Capelli, occhi, tratti che sfuggono a qualsiasi legge e categoria estetica come allegoria fenotipica della mia incompletezza. L'inadeguatezza intellettuale viene da sé, in quanto perfetto tassello mancante del quadro della mia mostruosità. Gli altri bambini saranno sempre più bravi e più svegli di me. Fondamentale è per me questa legge del contrappasso basata sui più e sui meno. Quei pochi più che potrei avere devono essere annientati dai tanti meno che ho. Tale inadeguatezza è come una scatola cinese che spiega sempre in modo implacabile i perché della me del passato, della me del presente e della me del futuro: espulsa in quanto inadeguata alla nascita, chiusa dentro le gabbie dei giudizi della gente in quanto inadeguata, anzi, sigillata per sempre. Brutte azioni passate che si accumulano con quelle odierne e con quelle del mio domani. Un continuo lavorio di purificazione che devo fare di me stessa per poter almeno respirare. Questi implacabili rovelli ed autoflagellazioni mentali esistono in me soltanto in potenza, generati da quel click che ha fatto la mia testa osservando quella giovane coppia di gigante. Ma saranno l'infrastruttura, il muro portante della mia esistenza da qui in avanti. Per ora, ho soltanto pensato che quei due giovani universitari fossero i miei genitori biologici, venuti per un'ultima volta a disperarsi del loro enorme sbaglio, cioè del loro piccolo mostro che ha attentato alla loro felicità, e che una volta, appena nacqui, provarono una repulsa tale per me da gettarmi nel gelo della notte. La loro perfezione, fatta di rosso e di nero, di sguardi pieni di amore e di compassione spicca insieme a quella della bambina nell'altra coperta (che, quando sarò più grande, sarà rappresentata da tutte le altre bambine, da qualsiasi bambina) che è stata preferita a me, emblema dell'imperfezione e della discordia.

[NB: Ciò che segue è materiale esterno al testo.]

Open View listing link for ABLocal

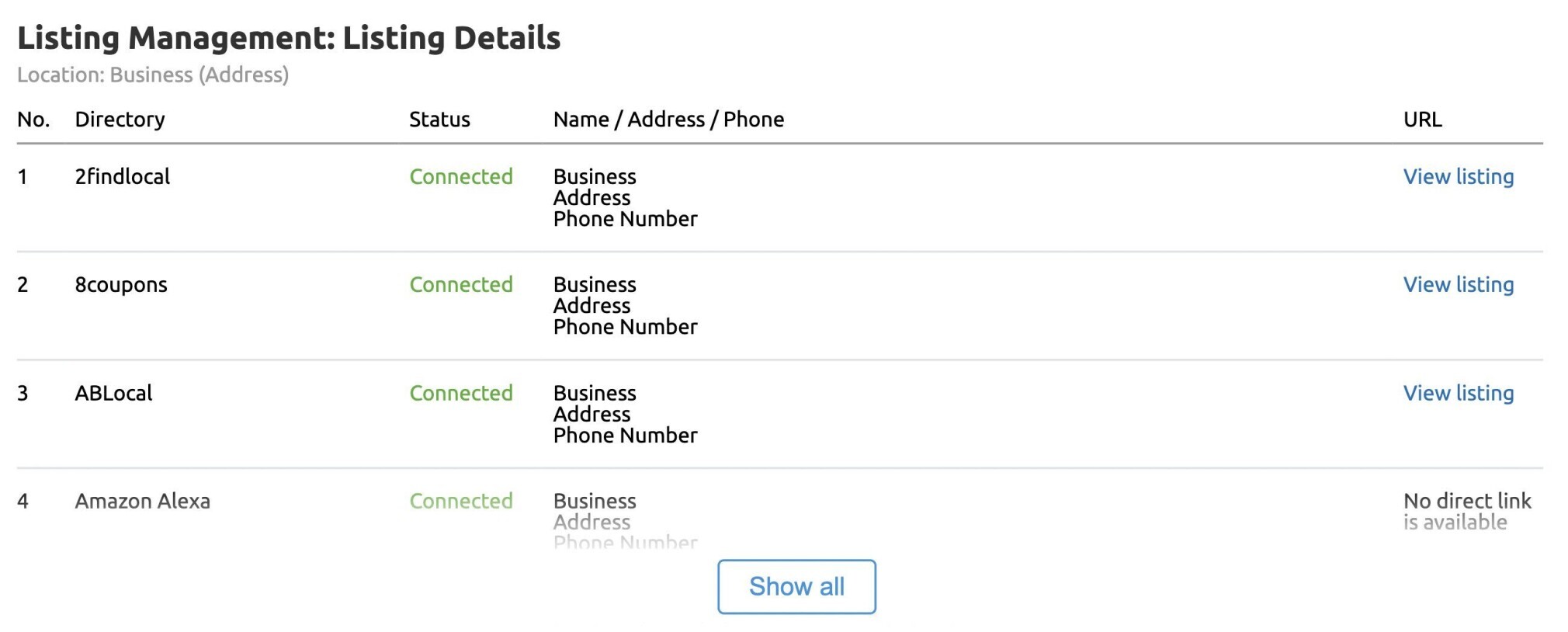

E mentre il mio supposto padre biologico è così capace di articolare i suoni della sua gola in discorsi dotati di senso, io mi sento dentro ad una morsa che mi tiene sigillata gola, polmoni, cuore. Come lui riesce ad esprimere all'esterno i suoi sentimenti più puri, dalla mia piccola bocca sento solo un fiato gelido, privo di ogni contenuto.

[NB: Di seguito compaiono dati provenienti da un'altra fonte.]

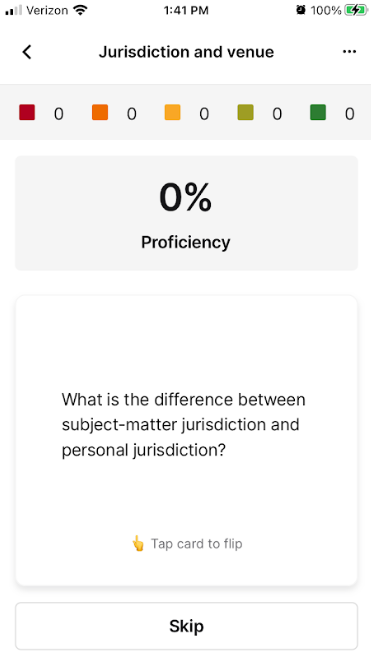The width and height of the screenshot is (371, 662).
Task: Tap the alarm clock status icon
Action: coord(301,10)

Credo che la vista di quei due mi abbia completamente resa muta per non assordare il mondo con il disgusto che ho di me stessa. E così resterò. Ferma sulle mie posizioni, inscalfibile dalle categorizzazioni altrui e muta come sarebbe dovuto essere il ventre che mi ha generata.
La grossa tensione alle tempie si scarica in un rigurgito al quale affido la mia ultima esternazione di rabbia.